* _What you should do_
From the listing that follows, reproduce only the lines from the one holding "Where should I click to: Click" through the one holding "Screen dimensions: 1456x819", both included, with no pictures.
-------- Information supplied --------
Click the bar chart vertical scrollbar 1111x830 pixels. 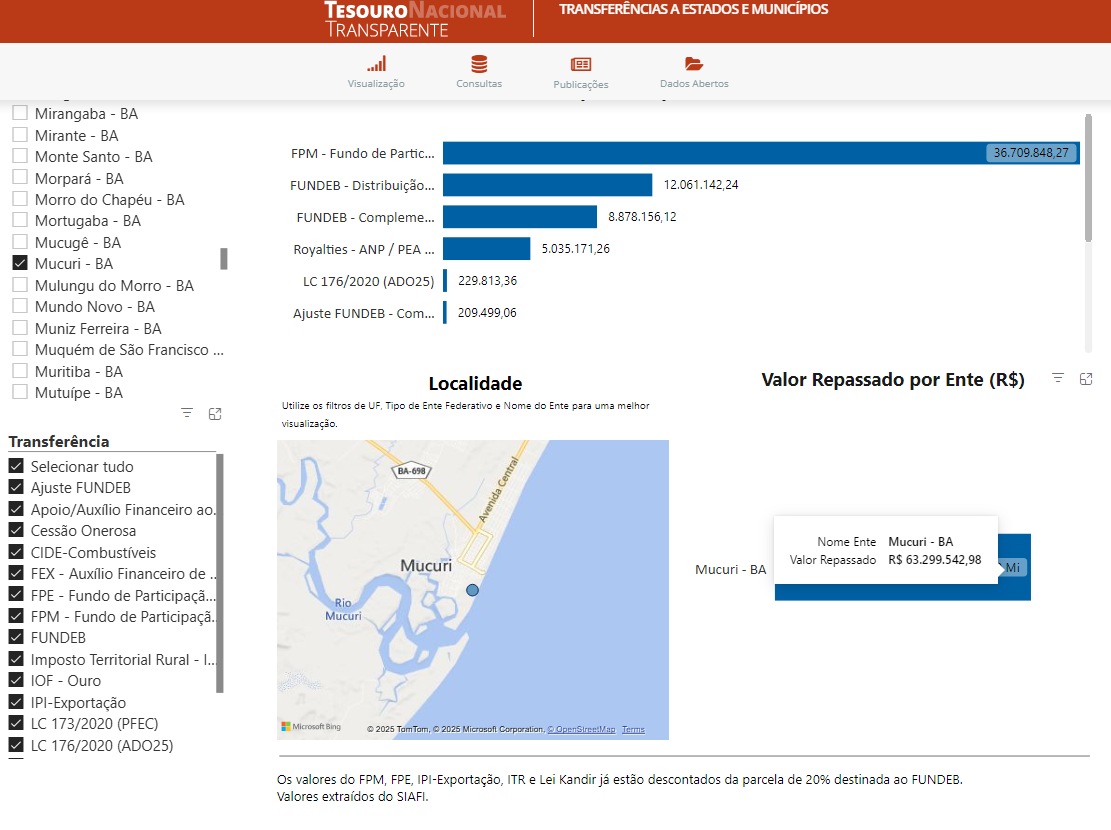coord(1088,180)
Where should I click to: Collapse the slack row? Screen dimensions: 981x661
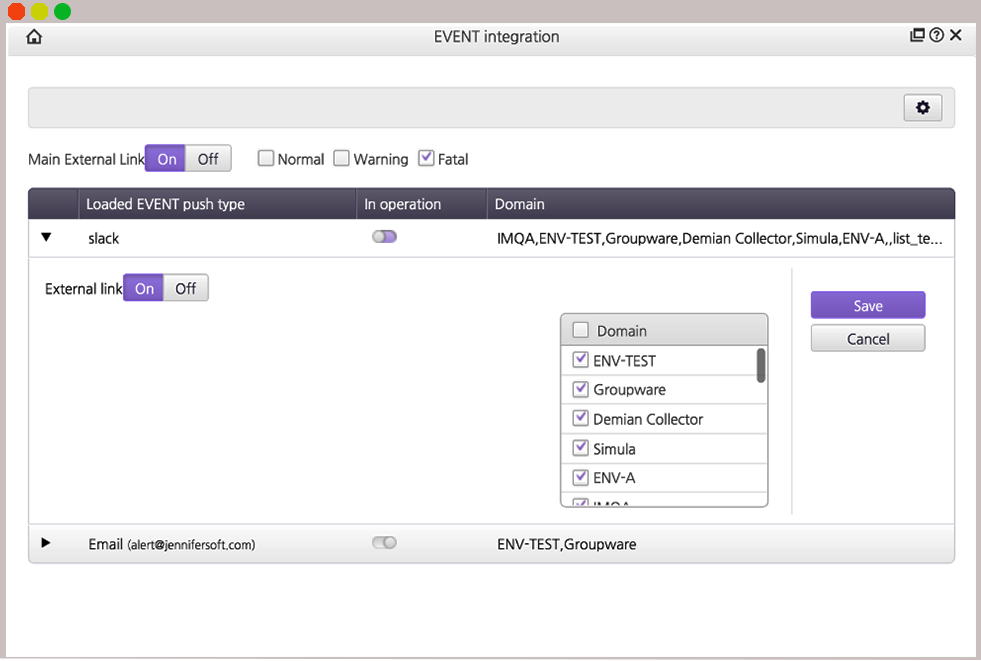click(45, 238)
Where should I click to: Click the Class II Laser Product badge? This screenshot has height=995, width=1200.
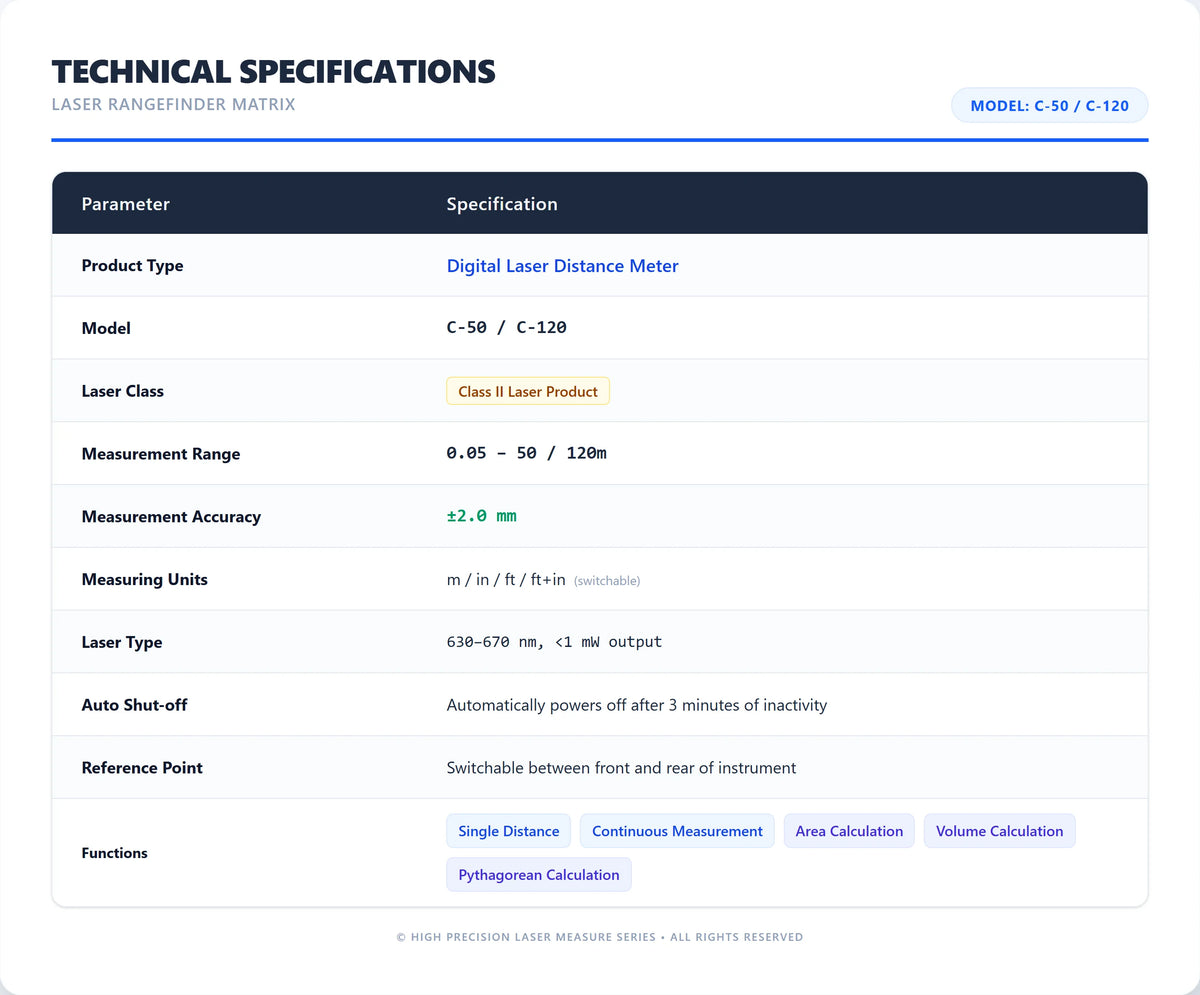coord(528,392)
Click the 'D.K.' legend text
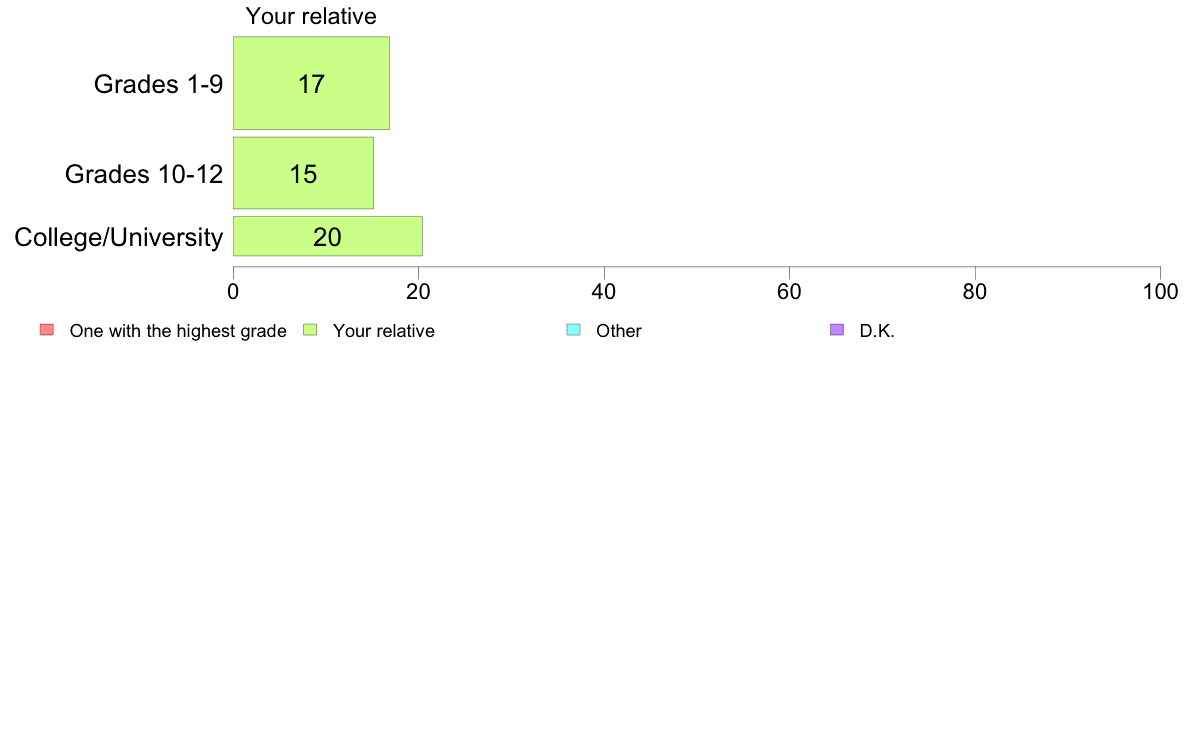This screenshot has height=736, width=1188. pos(877,331)
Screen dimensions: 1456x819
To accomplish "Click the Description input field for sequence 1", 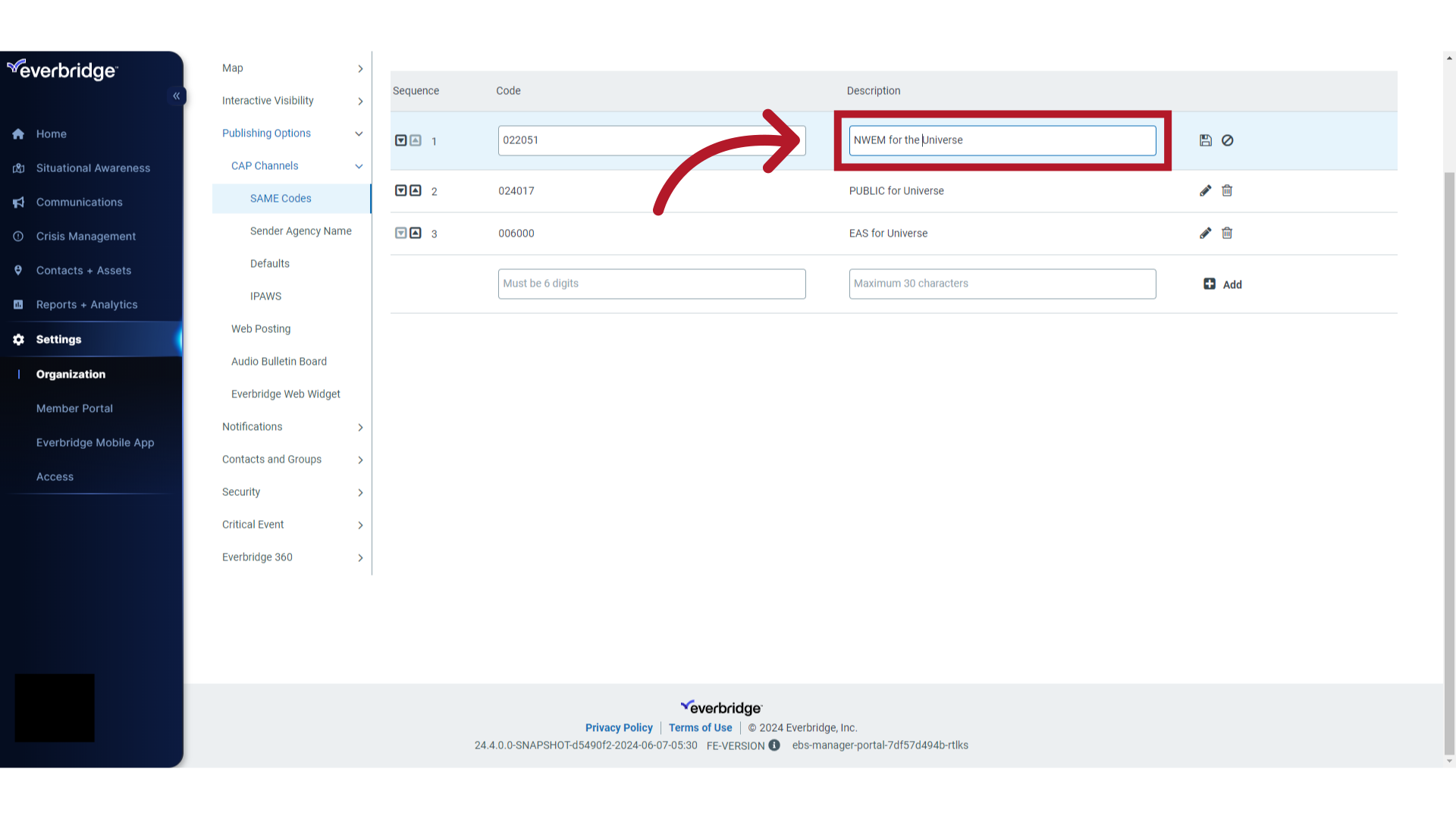I will pyautogui.click(x=1002, y=140).
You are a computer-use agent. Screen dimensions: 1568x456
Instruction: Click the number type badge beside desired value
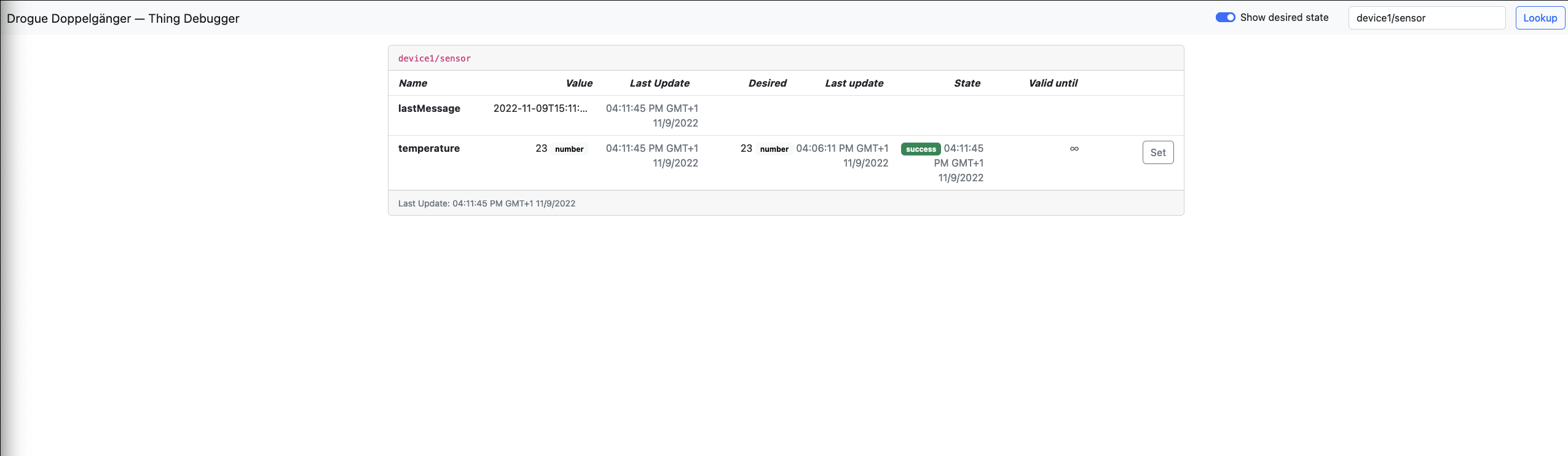tap(774, 149)
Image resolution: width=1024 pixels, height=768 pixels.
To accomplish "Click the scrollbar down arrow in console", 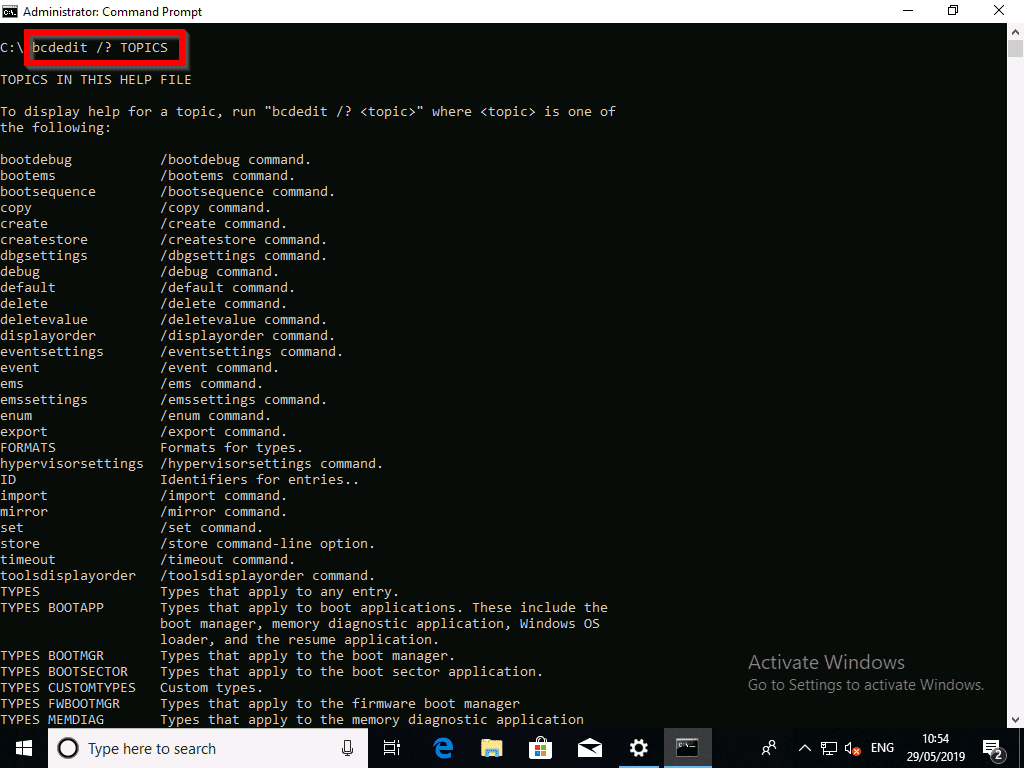I will point(1015,718).
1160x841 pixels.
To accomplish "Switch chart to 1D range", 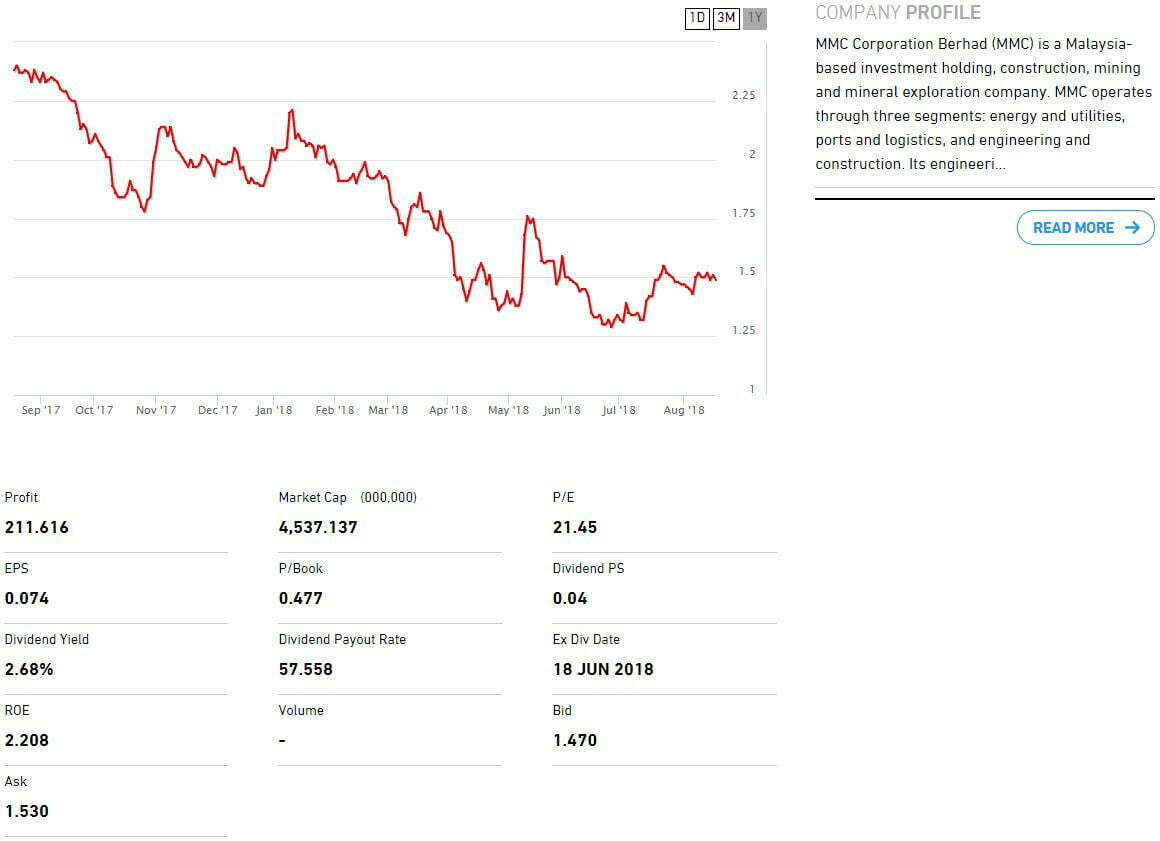I will (697, 18).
--------
* _Written answer_
Where should I click to: Click the Class II Laser Product badge? This screenshot has height=995, width=1200.
coord(528,392)
Click the 'D.K.' legend text
This screenshot has height=736, width=1188. pos(877,331)
Screen dimensions: 1456x819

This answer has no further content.